In all, there are four tribal nations displaced and affected by Hanford’s mission and contamination. Yakama Nation adults have visited the cleanup site many times. But in May, with help from Columbia Riverkeeper, they organized a trip for high school and college students.
“For them to see it and understand,” said Phil Rigdon, superintendent of the Yakama Nation’s Natural Resources Department. “And then also to see what this sacred place – what’s happened to it. And the devastation that’s happened because of the nuclear reservation and how that fits, and that they are going to be responsible to the future of carrying on what we’re trying to do.”
Properly treating the radioactive waste at the site could cost more than $500 billion.
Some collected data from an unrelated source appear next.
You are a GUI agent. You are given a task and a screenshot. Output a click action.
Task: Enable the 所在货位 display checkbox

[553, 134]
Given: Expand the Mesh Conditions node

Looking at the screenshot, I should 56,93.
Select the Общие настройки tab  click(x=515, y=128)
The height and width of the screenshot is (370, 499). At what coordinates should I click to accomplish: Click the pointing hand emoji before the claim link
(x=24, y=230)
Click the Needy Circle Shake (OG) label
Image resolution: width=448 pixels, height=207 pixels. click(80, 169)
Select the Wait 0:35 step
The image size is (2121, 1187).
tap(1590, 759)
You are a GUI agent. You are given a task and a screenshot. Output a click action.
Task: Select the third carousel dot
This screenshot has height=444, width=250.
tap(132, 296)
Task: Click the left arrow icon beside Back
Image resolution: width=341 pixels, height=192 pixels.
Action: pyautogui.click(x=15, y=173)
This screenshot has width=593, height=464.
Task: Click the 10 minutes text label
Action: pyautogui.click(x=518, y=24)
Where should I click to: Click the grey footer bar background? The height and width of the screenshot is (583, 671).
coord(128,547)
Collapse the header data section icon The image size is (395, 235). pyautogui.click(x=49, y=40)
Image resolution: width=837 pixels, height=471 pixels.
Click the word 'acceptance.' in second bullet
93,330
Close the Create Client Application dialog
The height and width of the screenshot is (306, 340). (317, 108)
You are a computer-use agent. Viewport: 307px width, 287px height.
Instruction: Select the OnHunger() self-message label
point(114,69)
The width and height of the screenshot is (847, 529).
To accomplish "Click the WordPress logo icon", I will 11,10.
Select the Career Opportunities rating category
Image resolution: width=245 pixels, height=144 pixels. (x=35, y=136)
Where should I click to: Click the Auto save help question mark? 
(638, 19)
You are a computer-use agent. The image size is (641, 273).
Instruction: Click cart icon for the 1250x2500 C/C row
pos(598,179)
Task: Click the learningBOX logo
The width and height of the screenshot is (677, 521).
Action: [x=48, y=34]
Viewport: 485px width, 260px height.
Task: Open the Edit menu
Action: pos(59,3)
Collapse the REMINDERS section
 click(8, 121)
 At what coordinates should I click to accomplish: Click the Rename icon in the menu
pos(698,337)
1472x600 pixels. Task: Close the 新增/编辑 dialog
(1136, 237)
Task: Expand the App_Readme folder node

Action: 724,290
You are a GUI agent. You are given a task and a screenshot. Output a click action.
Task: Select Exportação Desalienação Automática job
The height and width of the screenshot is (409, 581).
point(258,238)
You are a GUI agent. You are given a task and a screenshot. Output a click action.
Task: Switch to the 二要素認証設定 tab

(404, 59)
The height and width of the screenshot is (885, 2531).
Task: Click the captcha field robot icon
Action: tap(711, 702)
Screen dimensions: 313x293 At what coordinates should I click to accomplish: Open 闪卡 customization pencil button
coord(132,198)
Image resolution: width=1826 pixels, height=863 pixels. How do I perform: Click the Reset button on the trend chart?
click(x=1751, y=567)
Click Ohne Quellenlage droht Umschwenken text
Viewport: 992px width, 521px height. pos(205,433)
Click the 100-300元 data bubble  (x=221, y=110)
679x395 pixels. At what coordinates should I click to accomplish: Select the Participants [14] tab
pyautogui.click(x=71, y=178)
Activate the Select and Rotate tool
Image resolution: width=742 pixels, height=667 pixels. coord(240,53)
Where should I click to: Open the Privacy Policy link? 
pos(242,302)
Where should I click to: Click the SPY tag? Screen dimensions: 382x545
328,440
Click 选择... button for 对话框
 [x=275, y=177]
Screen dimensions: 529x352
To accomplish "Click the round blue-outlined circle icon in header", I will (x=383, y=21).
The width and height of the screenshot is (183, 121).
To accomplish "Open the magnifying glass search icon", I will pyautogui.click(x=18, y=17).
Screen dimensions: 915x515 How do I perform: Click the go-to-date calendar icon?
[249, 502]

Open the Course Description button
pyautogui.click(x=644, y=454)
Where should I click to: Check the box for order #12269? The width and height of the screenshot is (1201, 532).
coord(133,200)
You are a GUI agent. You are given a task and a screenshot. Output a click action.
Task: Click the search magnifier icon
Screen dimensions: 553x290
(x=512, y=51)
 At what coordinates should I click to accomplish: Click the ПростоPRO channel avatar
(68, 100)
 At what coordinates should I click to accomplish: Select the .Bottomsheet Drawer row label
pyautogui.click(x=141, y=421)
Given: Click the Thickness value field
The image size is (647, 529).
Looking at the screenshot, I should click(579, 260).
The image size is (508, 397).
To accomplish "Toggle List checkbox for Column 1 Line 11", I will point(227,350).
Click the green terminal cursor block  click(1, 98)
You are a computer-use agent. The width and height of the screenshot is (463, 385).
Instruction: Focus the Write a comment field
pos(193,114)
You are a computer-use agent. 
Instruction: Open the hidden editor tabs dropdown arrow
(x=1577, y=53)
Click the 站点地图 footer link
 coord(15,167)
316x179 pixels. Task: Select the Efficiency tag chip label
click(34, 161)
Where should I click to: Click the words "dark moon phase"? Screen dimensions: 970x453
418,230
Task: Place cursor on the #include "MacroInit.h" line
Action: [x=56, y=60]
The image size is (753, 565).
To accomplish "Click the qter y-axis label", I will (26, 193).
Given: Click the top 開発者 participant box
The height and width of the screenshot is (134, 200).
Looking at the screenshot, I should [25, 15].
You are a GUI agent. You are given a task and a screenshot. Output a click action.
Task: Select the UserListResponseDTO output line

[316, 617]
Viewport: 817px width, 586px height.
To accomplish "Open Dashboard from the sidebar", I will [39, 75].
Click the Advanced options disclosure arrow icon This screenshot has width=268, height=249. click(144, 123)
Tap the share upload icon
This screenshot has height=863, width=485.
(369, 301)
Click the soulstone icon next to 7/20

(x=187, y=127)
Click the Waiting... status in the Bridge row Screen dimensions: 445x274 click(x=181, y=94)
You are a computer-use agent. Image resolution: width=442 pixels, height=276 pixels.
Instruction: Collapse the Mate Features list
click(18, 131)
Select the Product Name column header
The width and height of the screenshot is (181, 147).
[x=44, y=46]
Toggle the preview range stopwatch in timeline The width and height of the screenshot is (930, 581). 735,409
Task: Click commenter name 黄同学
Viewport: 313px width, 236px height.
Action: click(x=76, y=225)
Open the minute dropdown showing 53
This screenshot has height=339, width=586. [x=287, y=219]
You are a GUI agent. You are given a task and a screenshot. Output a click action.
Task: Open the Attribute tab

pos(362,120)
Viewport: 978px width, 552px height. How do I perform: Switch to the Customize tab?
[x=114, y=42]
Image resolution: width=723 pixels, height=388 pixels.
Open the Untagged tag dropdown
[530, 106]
The U.S. government has been trying to settle on a cleanup plan for decades.
But Rigdon says it’s not just a cleanup site. It’s their ancestral land. People lived here. They sang songs – many of the same ones sung today.
The Columbia River sweeps through the site: That’s where they caught salmon. People gathered roots and medicines, conducted ceremonies and buried their dead.
Homeland bus tour
After months of planning and paperwork, a group of nearly 70 students got to see the site by bus.
The students learned about the heavy pollution, left over from producing plutonium during World War II and the Cold War. That includes 56 million gallons of radioactive sludge, stewing in aging, underground tanks near the Columbia River.
“I got to see the tanks, the reactors — all different nine reactors — we got to drive by, and we obviously got to go in Reactor B,” Leilani Redheart said.
Redheart, 17, said she’s visited Hanford before with some of the adults. But for a lot of the kids, it was their first time here.
“It’s okay what they feel, just as long as they know about Hanford,” Redheart said.
Jordan Ashue, 18, said he was surprised when he learned how long the clean up will take.
“There’s this specific thing where he was like, ’75 years just waiting to make sure it was good to clear out,’” Ashue said, referring to one of the cocooned reactors. “That sounds like awhile. What am I, 18? [I’m] gonna be like 90 years old. That’s gonna be awhile.”
The bigger picture is that Hanford’s radioactive waste will remain hazardous for many generations.
Healing the land
“For as long as I can remember in my life, my grandfather taught me that we are the stewards of the land,” said Jon Shellenberger, an enrolled member of the Yakama Nation and an archaeologist.
“We still will always have that responsibility. And true, it may not be cleaned up in 5,000 years or 500 years or 50,000 years, but that responsibility will always be ours,” Shellenberger said.
Phil Rigdon, with Yakama Nation’s Natural Resources, said even this brief visit is packed with meaning.
“The presence of our people, even if it is for a short period – if we are able to sing a song, if we are able to be in the land – it knows us. It knows who we are.”
It’s hard to impart centuries of knowledge of this landscape in a single day, he said, but even just a little bit helps the land and the people heal.